The next decade would test America’s endurance as we slipped into the Great Depression. Just like Murphy’s Law, everything that could go wrong, did go wrong -- from the Dust Bowls of the Midwest to the rising unemployment rates. In 1930, unemployment was at 8.7 percent, but by 1933, it was close to 25 percent.

In Europe, Germany had a new leader, Adolph Hitler, who took command in 1934. During his years of tyranny, the dictator would demonstrate, time and again, man’s inhumanity.

Not all was gloom and doom, though. Soon after his first term began, President Franklin Delano Roosevelt introduced an economic program, the New Deal, and the Civilian Conservation Corps was enacted to put young men to work.

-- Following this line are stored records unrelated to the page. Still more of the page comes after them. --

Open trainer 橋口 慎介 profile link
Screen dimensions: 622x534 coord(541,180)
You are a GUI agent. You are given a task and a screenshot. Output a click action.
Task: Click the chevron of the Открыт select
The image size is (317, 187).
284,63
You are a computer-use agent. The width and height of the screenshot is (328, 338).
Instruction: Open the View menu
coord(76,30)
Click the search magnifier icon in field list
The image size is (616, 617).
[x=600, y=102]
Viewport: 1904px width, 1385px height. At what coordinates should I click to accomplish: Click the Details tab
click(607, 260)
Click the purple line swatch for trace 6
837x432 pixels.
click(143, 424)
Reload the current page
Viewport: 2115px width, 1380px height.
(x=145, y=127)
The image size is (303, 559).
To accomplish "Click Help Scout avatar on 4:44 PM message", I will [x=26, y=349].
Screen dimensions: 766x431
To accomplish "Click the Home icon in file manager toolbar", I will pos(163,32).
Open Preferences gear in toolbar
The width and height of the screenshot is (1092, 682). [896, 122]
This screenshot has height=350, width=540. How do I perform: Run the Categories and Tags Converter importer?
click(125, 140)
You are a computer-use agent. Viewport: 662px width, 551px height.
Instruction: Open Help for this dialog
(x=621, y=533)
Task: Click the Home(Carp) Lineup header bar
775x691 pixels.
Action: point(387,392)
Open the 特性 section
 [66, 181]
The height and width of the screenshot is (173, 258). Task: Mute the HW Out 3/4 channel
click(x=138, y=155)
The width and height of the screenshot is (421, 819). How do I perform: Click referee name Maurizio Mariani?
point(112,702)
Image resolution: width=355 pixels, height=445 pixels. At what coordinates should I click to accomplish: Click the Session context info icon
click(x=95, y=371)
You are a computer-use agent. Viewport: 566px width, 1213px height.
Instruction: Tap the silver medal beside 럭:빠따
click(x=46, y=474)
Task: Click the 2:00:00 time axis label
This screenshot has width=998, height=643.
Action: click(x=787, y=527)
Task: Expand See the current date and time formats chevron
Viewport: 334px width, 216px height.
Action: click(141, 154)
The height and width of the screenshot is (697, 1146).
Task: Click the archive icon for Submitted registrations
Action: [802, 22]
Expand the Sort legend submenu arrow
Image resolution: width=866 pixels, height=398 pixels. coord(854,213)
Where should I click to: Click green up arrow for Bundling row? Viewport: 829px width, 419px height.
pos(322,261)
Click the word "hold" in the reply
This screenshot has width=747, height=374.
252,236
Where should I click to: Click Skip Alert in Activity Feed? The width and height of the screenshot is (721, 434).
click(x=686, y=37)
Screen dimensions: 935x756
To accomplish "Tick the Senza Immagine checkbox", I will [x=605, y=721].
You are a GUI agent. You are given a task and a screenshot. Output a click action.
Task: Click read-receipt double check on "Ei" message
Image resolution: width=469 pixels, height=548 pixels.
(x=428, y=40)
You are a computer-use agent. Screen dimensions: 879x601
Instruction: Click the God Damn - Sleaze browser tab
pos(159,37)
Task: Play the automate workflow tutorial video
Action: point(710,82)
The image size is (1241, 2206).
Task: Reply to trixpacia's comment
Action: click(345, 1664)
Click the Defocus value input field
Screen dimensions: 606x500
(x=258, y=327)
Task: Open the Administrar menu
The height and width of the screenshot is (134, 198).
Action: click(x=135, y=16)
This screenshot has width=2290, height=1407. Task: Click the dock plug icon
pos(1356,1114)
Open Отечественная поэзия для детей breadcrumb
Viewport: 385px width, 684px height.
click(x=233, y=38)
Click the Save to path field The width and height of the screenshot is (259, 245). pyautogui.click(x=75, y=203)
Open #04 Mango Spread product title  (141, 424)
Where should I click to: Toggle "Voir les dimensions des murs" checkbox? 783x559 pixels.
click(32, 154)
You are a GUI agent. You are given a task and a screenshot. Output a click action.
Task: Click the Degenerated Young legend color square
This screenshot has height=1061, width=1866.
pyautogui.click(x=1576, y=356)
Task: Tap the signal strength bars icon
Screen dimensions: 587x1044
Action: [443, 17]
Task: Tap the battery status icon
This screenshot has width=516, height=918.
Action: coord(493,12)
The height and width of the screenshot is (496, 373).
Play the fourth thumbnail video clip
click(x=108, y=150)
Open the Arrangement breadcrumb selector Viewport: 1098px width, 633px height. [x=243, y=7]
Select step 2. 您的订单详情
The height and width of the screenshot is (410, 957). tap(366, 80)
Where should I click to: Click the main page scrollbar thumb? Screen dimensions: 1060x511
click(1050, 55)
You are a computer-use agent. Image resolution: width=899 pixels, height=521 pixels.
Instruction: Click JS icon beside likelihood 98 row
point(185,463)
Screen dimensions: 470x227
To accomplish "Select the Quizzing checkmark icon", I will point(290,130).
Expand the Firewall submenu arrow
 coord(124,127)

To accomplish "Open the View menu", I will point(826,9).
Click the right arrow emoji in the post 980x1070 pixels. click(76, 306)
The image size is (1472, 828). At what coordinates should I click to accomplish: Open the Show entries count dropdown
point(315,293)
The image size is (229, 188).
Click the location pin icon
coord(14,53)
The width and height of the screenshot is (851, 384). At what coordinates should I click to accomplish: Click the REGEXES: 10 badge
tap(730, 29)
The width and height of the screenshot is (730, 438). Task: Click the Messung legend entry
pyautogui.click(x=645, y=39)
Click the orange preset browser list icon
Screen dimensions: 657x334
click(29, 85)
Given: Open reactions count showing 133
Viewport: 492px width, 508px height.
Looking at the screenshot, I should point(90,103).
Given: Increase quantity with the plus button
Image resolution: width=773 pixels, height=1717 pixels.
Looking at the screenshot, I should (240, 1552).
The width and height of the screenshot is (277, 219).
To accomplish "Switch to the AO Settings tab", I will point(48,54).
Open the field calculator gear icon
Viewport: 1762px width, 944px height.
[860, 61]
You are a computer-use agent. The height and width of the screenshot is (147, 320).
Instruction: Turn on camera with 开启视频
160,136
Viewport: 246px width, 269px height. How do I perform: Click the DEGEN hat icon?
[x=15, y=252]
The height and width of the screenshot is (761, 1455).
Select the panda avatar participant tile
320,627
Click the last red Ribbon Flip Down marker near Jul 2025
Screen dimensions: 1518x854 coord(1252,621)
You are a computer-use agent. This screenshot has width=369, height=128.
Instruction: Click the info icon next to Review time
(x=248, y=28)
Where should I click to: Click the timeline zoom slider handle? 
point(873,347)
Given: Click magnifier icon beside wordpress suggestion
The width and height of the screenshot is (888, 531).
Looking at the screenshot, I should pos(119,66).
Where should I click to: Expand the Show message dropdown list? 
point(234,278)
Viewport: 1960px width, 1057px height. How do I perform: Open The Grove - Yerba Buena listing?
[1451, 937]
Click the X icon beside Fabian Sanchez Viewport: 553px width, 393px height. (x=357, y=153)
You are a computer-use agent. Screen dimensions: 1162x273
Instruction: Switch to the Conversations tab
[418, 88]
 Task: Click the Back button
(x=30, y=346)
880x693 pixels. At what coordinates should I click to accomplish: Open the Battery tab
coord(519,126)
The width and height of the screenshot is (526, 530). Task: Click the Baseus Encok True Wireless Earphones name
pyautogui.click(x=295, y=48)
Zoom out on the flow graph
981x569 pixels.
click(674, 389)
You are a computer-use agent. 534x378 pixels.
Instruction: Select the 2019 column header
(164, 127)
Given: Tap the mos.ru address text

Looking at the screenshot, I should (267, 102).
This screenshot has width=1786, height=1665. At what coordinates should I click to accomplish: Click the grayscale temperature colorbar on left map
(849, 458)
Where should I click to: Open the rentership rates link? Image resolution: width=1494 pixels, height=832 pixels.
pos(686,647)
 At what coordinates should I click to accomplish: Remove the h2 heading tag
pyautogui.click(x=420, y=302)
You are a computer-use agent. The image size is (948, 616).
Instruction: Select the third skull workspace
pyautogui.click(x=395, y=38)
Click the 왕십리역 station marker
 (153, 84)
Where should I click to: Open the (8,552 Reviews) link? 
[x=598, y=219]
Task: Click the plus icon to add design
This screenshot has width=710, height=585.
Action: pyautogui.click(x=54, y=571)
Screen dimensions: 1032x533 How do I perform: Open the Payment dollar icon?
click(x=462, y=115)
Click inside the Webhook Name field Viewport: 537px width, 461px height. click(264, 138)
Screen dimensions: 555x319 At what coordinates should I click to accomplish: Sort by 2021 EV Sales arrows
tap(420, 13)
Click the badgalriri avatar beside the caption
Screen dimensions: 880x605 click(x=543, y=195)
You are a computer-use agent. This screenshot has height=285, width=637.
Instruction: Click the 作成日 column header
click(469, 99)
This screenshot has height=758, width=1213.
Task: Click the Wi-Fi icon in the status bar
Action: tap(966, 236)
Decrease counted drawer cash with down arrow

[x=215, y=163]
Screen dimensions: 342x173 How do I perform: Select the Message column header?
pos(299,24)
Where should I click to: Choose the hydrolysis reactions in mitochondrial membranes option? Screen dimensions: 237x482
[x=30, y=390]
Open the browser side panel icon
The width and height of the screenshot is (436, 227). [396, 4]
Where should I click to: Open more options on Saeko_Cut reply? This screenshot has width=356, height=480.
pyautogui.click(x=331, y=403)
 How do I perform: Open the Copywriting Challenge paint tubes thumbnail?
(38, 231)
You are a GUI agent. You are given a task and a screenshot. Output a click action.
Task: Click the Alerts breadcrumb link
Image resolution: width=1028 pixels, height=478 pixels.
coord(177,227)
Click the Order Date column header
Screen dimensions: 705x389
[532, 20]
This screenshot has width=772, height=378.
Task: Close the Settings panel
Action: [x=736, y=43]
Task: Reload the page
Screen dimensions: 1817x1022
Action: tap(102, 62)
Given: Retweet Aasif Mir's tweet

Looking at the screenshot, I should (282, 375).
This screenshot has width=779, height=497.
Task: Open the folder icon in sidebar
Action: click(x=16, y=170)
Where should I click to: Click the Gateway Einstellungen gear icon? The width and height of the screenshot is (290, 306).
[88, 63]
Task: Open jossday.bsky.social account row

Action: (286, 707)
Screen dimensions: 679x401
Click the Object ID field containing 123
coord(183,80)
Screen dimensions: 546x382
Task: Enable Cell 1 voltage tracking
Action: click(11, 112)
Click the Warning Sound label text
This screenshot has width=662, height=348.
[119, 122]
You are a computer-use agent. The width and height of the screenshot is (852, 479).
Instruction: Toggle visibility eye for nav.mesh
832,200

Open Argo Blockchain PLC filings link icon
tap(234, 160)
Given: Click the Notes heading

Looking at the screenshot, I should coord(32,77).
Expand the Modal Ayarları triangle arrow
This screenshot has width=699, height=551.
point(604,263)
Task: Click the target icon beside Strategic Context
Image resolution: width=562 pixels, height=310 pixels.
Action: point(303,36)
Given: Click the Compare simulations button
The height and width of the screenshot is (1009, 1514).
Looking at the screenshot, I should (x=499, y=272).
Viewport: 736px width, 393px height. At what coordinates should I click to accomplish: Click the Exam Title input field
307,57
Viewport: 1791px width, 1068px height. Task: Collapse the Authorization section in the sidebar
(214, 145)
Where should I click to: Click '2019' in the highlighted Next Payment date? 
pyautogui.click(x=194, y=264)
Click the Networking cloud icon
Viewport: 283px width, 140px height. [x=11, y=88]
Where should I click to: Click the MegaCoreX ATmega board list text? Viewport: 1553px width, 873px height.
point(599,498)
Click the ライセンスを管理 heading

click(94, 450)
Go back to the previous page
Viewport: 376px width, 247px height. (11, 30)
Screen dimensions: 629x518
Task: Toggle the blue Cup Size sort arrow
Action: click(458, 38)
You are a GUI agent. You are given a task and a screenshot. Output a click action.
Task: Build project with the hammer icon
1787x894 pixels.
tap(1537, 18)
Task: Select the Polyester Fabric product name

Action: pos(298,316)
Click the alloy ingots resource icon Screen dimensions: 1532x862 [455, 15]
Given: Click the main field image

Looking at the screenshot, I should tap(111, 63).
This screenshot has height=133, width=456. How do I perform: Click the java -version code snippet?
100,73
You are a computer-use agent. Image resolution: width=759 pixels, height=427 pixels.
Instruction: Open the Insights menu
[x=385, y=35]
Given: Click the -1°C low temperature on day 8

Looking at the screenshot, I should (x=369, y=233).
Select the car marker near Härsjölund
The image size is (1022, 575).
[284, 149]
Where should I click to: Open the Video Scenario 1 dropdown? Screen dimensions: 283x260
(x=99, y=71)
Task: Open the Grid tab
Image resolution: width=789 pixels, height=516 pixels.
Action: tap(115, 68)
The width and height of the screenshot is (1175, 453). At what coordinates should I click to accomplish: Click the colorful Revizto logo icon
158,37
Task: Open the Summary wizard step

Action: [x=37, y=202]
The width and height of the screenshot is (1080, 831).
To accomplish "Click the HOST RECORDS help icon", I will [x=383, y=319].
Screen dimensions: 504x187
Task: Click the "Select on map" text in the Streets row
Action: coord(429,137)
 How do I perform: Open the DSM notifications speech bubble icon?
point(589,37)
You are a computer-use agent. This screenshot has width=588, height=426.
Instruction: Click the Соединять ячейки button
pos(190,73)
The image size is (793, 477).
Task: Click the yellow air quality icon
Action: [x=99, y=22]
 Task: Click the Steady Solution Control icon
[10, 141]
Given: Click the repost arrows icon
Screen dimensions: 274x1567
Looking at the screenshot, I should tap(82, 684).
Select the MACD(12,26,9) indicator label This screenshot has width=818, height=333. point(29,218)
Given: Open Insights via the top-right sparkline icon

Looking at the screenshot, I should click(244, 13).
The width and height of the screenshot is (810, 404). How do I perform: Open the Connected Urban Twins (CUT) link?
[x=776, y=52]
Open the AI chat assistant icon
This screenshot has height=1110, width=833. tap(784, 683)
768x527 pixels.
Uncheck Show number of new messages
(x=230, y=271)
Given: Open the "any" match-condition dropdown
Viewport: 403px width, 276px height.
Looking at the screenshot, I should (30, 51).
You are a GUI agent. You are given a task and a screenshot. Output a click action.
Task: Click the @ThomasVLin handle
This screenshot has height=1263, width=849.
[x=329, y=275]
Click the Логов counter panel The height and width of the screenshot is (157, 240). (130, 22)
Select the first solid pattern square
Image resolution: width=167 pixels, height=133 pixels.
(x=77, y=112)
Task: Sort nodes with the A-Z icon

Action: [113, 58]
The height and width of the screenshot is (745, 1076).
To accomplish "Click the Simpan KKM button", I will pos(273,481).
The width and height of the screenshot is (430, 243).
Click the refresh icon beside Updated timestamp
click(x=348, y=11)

On the humorous side, pilot Wrong Way Douglas Corrigan was headed to the West Coast July 18, 1938. Not sure if it was the luck of the Irish, but Corrigan somehow got sidetracked and landed instead in Dublin, Ireland.

Also in 1938, Orson Welles literally put the fear of God into thousands of Americans listening to the radio on Halloween Eve. Wells was broadcasting his War of the Worlds drama, which included fake news reels of an alien invasion. Listeners thought the attack was real and imminent.

By 1939, it was obvious war was coming. In September, Britain, France, Australia and New Zealand had declared war on Germany. The U.S., however, chose to remain neutral.